* **EXCERPT TO READ**:
^^^^^^^^

It was in high school that the teenager who won the science fair in the city of Chicago -- she dealt with how fertilizer works on plants -- began to think about a career in medicine. “I wasn’t sure that’s what I wanted but I was intrigued by science, says Dr. Ahad, who also became her high school student body president.
While she may not have been sure that she wanted a career in medicine as she graduated with high honors from a small all-girls Catholic High School, she won a spot in a prized eight year program at the University of Illinois that led to a medical degree -- a program that allowed her to combine her love of social science along with her love of formal and natural science. During her third year of medical school she took a year off from school to decide whether she really wanted to be a physician. She traveled to China, learning about the culture there, largely in small towns. And she also did research on Amyotrophic Lateral Sclerosis (ALS), or Lou Gehrig’s disease, at nearby Northwestern University. The time studying a disease that causes the death of neurons controlling voluntary muscles helped her realize that she truly wanted to become a doctor.
“I saw medicine as a way that I could really help people,” she says. “Helping others has always been important in my family.”
During her second year of medical school, while in a neuroanatomy course studying the brain, she realized that wanted to specialize in neurology. As a neurologist she could treat disorders that affect the brain, spinal cord and nerves. “At first I thought it would be in adult neurology but I realized after a couple rotations that I loved working with children more.”
Her neurology residency at Johns Hopkins Hospital convinced her she had made the right decision. There were, she says, brilliant people all wanting to find the best treatments for people. “It was an honor to be there. There was a kind of magic to the place.”
After her training at Johns Hopkins, she felt confident diagnosing, treating and managing conditions that include: seizures and epilepsy; autism; developmental disorders such as cerebral palsy; and disorders such as ADHD and Tourette Syndrome.
Because of the growing problem with autism, Dr. Ahad completed a fellowship at the Kennedy Krieger Institute in Baltimore, learning even more about the spectrum disorder which affects 1 in 59 children born in the United States.
In 2014 she joined the University of Nevada Reno School of Medicine. In 2017 she came to the UNLV School of Medicine. Active in teaching students and residents in the clinic setting, she has been involved in inner city free clinics providing healthcare to the underserved population as well as working with a teen mentorship program for students interested in the medical field.
Today, she largely spends her time at both the UNLV Medicine Center for Pediatrics and UNLV Medicine Ackerman Center for Autism.
The work done at the UNLV Medicine Ackerman Center for Autism makes her wish it could be replicated around the country.
“I would like to see more multidisciplinary clinics like that at the Ackerman Center, where children with disabilities can be evaluated by multiple clinicians at one time and the clinicians can come together to create a treatment plan. I think taking a multidisciplinary approach is the gold standard or the best way to diagnose children, especially if we have a complex child and the family is unsure of the diagnosis.”

^^^^^^^^

* **STORED DATA**:
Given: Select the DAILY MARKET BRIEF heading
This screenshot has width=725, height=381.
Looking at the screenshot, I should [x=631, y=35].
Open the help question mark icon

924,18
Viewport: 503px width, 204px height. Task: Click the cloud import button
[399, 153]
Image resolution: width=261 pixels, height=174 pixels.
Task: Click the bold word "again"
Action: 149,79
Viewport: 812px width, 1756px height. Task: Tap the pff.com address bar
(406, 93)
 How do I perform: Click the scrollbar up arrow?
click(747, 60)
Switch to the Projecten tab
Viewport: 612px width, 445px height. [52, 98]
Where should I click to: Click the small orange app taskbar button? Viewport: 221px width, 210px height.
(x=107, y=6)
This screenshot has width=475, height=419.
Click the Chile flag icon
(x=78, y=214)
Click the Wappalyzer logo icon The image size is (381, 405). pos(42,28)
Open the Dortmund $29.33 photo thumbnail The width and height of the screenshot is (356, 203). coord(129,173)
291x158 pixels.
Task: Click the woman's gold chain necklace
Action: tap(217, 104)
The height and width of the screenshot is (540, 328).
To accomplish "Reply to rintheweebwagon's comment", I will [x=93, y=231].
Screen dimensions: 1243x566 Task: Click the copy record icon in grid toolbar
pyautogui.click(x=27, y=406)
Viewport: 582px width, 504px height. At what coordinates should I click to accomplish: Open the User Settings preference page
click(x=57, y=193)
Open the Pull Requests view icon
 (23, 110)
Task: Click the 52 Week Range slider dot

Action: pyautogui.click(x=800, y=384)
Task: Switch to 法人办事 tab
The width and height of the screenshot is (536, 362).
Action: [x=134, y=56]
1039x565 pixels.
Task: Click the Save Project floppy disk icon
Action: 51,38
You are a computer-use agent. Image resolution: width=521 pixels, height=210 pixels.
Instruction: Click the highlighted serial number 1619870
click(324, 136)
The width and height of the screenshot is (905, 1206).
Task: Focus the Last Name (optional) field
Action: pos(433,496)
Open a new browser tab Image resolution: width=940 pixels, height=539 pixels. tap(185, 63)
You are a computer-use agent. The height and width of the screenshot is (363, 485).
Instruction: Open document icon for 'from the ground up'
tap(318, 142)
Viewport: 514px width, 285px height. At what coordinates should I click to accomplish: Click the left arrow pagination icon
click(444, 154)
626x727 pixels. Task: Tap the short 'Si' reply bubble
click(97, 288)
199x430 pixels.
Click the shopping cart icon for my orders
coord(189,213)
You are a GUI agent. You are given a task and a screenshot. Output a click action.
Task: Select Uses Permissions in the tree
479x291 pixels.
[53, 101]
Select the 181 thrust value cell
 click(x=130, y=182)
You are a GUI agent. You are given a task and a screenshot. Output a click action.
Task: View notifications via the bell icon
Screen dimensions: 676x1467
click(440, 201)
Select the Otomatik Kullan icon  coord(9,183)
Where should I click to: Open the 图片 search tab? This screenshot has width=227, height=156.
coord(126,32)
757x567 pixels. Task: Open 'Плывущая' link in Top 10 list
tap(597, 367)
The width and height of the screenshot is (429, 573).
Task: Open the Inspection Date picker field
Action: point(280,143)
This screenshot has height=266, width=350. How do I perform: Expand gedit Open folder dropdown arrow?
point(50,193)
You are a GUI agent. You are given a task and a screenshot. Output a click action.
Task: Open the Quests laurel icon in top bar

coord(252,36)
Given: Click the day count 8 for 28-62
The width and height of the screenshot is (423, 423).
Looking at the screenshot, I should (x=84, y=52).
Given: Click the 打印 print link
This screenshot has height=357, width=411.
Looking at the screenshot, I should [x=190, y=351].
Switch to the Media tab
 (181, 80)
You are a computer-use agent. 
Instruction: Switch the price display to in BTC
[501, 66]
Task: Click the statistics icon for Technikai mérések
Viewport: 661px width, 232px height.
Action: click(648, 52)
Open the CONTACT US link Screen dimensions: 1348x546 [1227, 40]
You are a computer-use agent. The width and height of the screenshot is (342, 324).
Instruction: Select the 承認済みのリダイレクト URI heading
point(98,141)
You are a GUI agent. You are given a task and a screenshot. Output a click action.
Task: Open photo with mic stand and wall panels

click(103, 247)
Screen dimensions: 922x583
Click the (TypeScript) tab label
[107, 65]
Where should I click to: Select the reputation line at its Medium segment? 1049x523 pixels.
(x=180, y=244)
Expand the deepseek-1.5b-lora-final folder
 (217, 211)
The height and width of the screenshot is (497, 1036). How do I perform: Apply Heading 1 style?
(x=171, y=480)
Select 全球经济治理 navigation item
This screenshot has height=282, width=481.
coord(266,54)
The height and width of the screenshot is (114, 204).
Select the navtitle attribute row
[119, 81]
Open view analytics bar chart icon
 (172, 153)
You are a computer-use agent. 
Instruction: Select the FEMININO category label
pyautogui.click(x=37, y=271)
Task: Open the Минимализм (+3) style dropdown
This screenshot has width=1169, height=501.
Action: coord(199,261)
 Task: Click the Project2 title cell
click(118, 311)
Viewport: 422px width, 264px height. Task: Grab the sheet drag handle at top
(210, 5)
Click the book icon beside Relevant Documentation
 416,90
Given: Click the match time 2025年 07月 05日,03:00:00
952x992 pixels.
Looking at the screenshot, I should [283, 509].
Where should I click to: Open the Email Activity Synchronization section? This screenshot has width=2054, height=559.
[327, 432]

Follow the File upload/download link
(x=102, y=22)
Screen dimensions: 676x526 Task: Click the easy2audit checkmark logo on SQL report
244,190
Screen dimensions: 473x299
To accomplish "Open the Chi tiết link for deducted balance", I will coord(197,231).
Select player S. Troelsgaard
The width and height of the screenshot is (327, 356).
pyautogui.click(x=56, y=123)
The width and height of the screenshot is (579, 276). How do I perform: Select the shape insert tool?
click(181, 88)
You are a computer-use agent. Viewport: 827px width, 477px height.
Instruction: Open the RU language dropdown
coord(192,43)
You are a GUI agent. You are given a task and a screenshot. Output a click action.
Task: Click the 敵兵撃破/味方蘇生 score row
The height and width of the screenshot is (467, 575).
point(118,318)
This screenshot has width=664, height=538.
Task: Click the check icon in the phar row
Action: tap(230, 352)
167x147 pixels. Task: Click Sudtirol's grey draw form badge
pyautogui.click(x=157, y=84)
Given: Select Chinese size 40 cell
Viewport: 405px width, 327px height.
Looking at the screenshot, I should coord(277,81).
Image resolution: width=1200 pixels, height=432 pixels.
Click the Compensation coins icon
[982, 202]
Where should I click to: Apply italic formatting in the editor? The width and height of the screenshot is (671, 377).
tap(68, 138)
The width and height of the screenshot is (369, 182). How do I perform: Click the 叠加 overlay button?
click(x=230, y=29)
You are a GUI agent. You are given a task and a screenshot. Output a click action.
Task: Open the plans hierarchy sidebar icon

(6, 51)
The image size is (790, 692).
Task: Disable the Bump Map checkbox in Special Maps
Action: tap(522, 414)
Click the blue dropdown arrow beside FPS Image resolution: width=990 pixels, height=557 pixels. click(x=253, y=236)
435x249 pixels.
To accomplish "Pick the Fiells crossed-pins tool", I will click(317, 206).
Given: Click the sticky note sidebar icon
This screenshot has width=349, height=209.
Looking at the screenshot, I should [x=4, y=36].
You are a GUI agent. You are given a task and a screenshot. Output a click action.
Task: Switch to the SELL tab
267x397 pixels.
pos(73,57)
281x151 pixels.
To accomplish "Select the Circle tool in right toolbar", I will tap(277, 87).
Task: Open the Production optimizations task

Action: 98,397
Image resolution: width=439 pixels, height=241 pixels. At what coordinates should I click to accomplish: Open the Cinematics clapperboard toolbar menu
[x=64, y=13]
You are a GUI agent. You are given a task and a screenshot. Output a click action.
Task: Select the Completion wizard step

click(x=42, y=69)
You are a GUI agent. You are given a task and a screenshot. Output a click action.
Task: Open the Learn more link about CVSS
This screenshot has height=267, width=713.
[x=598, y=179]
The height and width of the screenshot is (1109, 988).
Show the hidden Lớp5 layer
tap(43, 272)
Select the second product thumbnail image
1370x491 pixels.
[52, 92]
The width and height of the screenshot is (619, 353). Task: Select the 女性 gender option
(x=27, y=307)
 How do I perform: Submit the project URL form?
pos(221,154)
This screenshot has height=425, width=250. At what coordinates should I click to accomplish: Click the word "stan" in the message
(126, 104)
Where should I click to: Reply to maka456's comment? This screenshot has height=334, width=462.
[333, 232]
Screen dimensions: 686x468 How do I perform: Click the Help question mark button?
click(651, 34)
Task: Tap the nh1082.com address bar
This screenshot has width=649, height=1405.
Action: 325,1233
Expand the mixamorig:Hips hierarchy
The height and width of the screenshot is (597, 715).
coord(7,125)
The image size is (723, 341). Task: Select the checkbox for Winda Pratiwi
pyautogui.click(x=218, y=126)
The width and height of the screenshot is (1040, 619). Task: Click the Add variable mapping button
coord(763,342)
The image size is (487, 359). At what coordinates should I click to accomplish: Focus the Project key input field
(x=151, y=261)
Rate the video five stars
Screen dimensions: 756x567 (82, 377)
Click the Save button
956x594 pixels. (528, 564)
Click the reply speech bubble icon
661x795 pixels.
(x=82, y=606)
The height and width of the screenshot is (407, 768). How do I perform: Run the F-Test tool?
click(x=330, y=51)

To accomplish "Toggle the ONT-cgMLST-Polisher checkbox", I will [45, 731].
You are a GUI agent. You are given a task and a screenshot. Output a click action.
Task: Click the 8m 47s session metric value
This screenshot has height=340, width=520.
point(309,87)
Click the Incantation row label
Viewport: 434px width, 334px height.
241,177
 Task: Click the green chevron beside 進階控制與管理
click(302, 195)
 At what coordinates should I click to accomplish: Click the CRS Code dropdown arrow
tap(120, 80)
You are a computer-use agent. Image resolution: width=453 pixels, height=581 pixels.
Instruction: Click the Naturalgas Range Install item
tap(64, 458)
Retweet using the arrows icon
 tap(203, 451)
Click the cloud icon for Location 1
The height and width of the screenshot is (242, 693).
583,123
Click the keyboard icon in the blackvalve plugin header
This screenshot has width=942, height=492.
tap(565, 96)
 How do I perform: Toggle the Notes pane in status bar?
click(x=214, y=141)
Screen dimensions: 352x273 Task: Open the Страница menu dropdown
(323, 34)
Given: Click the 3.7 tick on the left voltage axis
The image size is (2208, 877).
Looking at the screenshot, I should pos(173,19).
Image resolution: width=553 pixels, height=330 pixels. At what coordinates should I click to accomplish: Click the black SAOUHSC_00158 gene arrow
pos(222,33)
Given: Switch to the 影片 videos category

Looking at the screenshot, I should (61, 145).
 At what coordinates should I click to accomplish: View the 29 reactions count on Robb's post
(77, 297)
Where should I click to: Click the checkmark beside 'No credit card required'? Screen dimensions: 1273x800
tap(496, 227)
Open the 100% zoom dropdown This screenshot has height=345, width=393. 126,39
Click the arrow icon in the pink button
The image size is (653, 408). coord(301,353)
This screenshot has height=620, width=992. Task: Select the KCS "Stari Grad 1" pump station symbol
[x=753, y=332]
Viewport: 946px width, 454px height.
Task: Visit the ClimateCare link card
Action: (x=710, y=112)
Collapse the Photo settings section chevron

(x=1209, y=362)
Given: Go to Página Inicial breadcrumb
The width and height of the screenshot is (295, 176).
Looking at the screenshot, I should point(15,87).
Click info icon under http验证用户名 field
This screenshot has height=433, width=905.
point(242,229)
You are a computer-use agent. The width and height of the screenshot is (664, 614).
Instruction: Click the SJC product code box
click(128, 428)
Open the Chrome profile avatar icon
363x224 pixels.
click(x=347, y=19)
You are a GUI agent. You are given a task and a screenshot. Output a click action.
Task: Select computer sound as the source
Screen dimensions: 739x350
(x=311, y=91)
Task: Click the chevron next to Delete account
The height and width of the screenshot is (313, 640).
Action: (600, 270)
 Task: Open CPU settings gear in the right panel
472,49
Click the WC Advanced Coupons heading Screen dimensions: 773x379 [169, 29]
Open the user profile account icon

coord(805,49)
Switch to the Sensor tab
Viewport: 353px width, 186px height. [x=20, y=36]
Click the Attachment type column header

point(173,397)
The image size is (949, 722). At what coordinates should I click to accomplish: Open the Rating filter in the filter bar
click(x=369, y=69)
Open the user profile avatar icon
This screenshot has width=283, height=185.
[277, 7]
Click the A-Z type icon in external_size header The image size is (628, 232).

^^^^^^^^

* **TASKS**:
a. Rewrite the paragraph of the profile of Dr. Ahad that begins "In 2014 she joined" as a short list, keeping its main facts.
b. Copy the passage of the profile of Dr. Ahad from "During her second" to "and Tourette Syndrome.".
Use only the profile of Dr. Ahad as your source.

* **ANSWERS BY ITEM**:
a.
- 2014: joined the University of Nevada Reno School of Medicine
- 2017: came to the UNLV School of Medicine
- Teaches students and residents in the clinic setting
- Has worked in inner city free clinics serving the underserved population
- Works with a teen mentorship program for students interested in the medical field

b.
During her second year of medical school, while in a neuroanatomy course studying the brain, she realized that wanted to specialize in neurology. As a neurologist she could treat disorders that affect the brain, spinal cord and nerves. “At first I thought it would be in adult neurology but I realized after a couple rotations that I loved working with children more.”
Her neurology residency at Johns Hopkins Hospital convinced her she had made the right decision. There were, she says, brilliant people all wanting to find the best treatments for people. “It was an honor to be there. There was a kind of magic to the place.”
After her training at Johns Hopkins, she felt confident diagnosing, treating and managing conditions that include: seizures and epilepsy; autism; developmental disorders such as cerebral palsy; and disorders such as ADHD and Tourette Syndrome.